* [SOURCE MATERIAL]:
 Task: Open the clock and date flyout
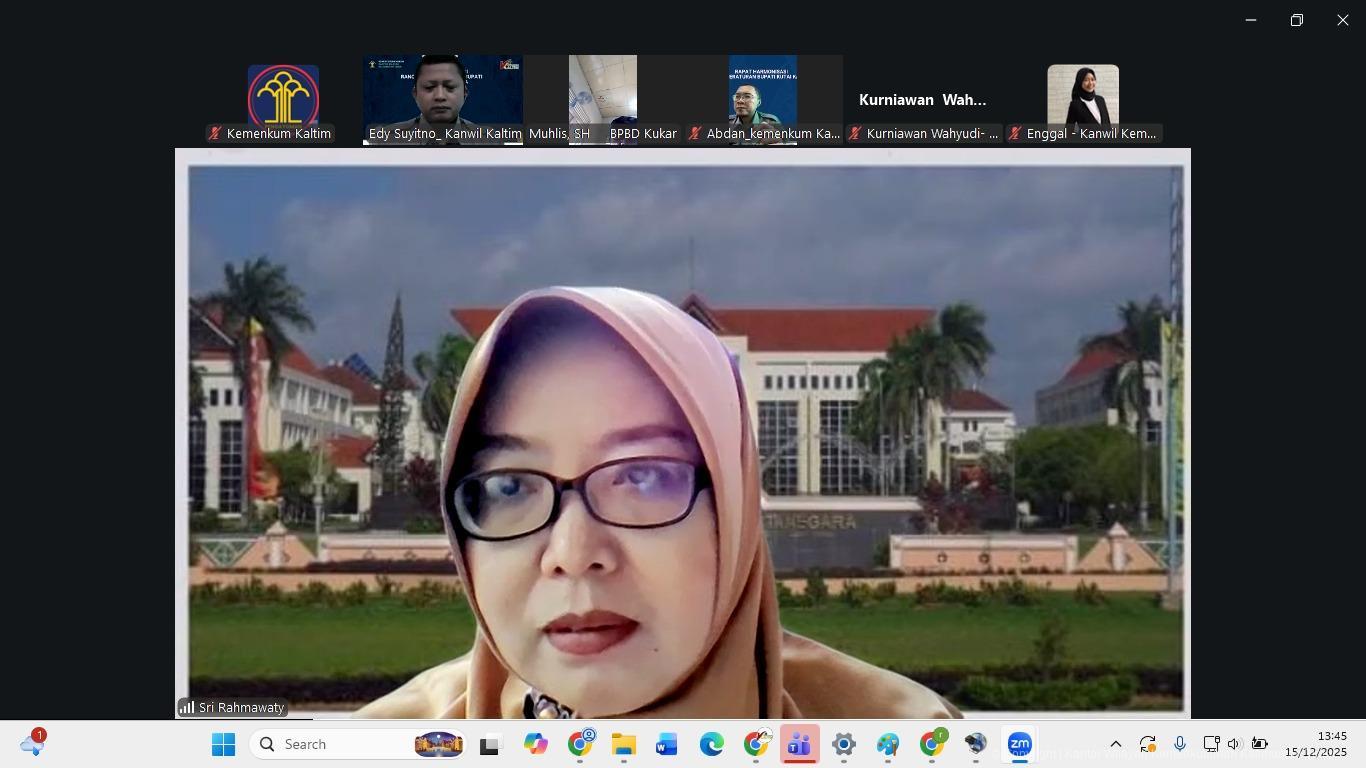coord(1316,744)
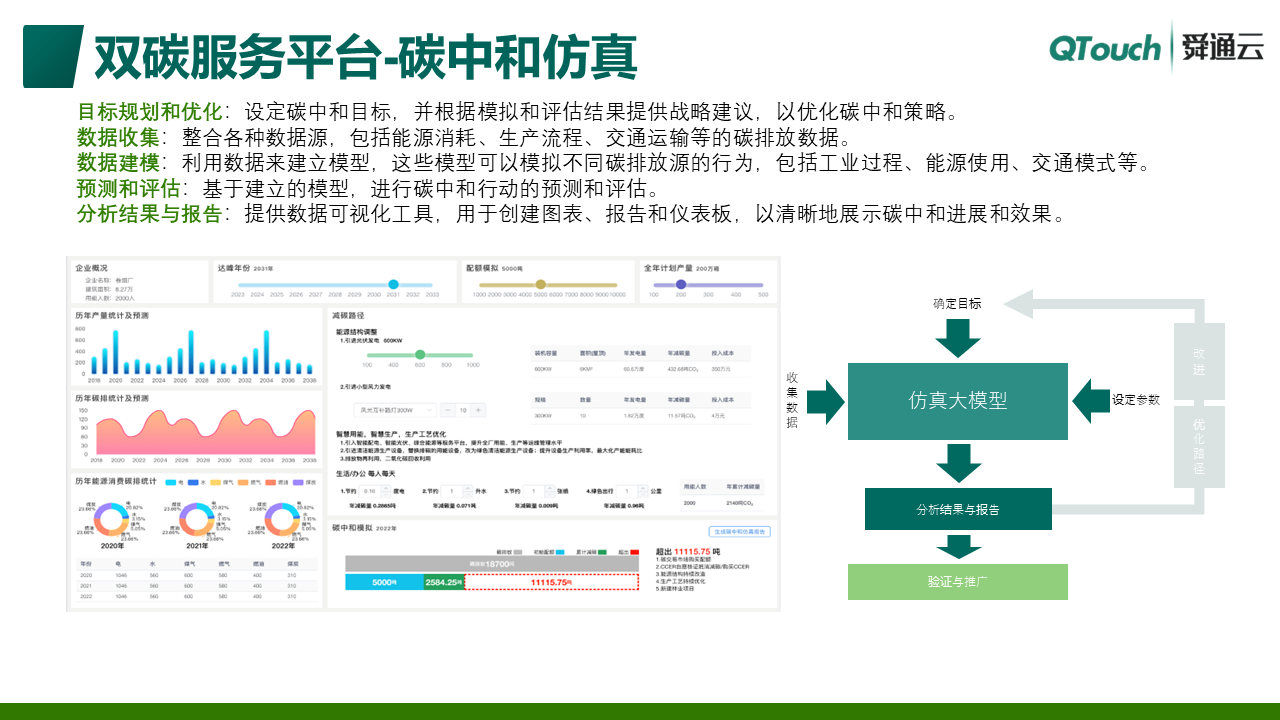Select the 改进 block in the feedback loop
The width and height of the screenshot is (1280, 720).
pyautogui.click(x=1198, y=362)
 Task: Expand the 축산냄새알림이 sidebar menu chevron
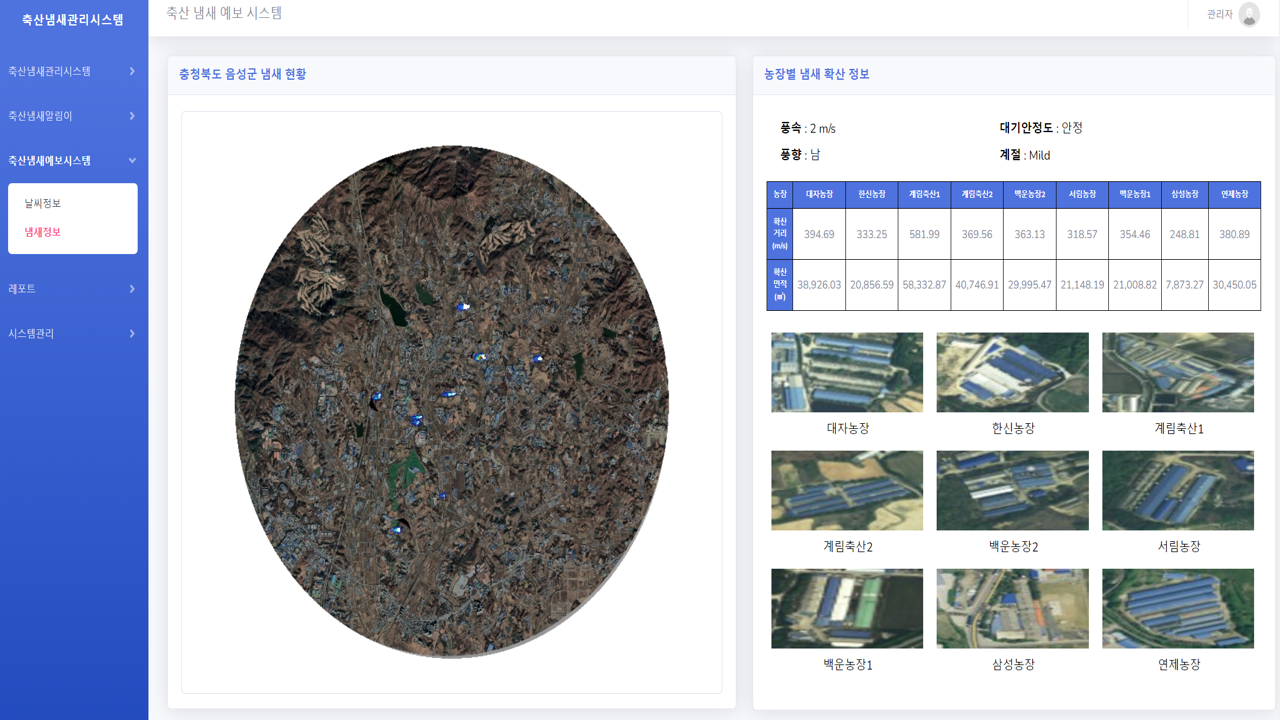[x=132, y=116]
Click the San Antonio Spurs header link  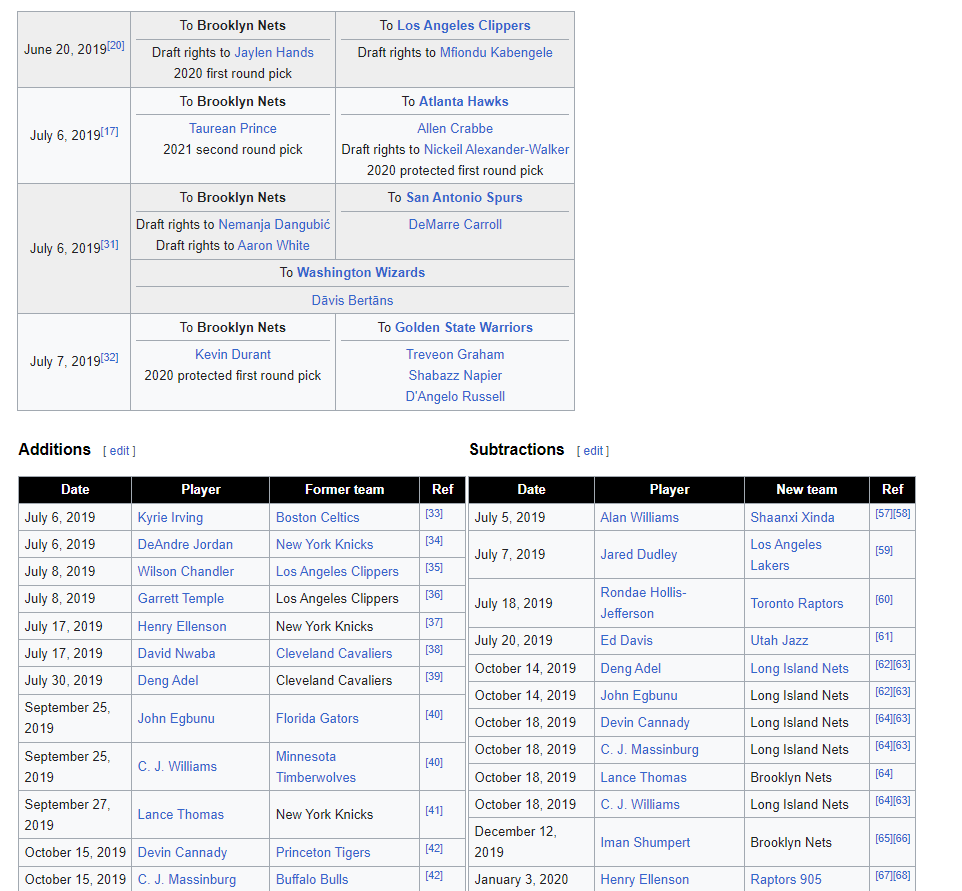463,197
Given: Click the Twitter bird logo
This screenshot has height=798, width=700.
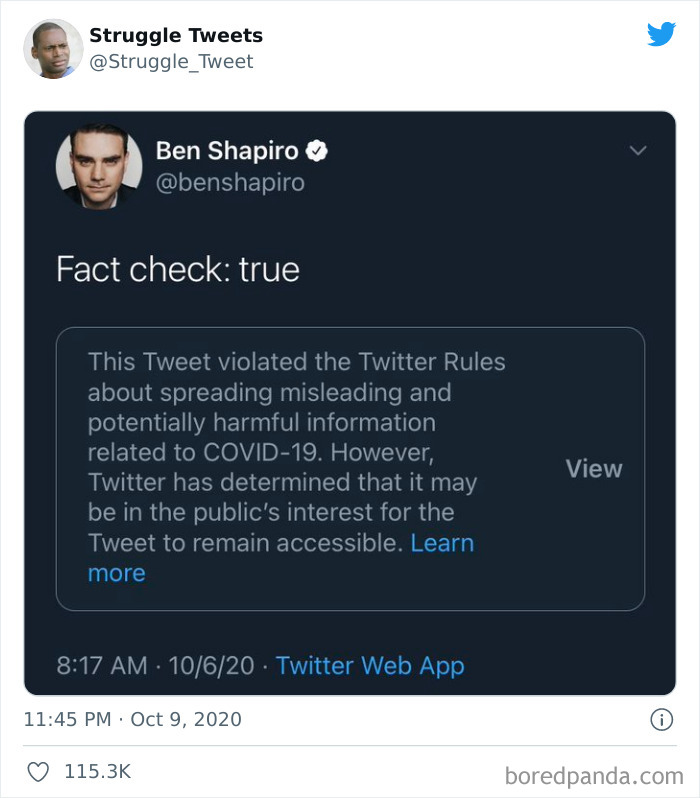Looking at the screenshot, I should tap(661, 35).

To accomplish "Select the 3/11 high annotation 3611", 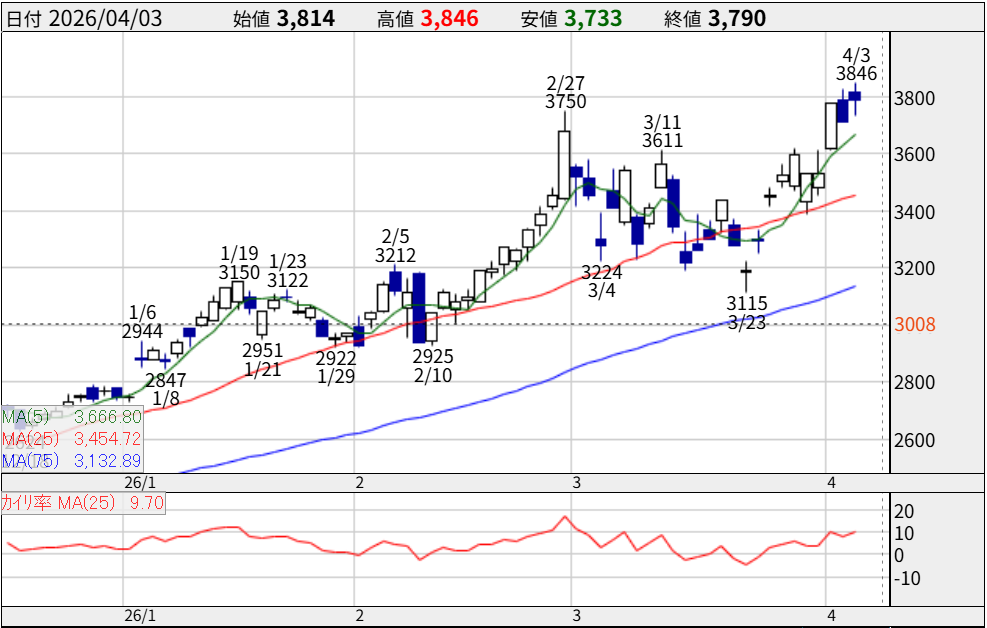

* [TASK PROMPT]: Your answer must consist only of the lines from the one containing "Given: Click the Twitter bird logo" through the end of the entries, restated word for word, with no pictures.

* [FINAL ANSWER]:
Given: Click the Twitter bird logo
This screenshot has height=798, width=700.
Looking at the screenshot, I should tap(661, 35).

To accomplish "Select the 3/11 high annotation 3611", 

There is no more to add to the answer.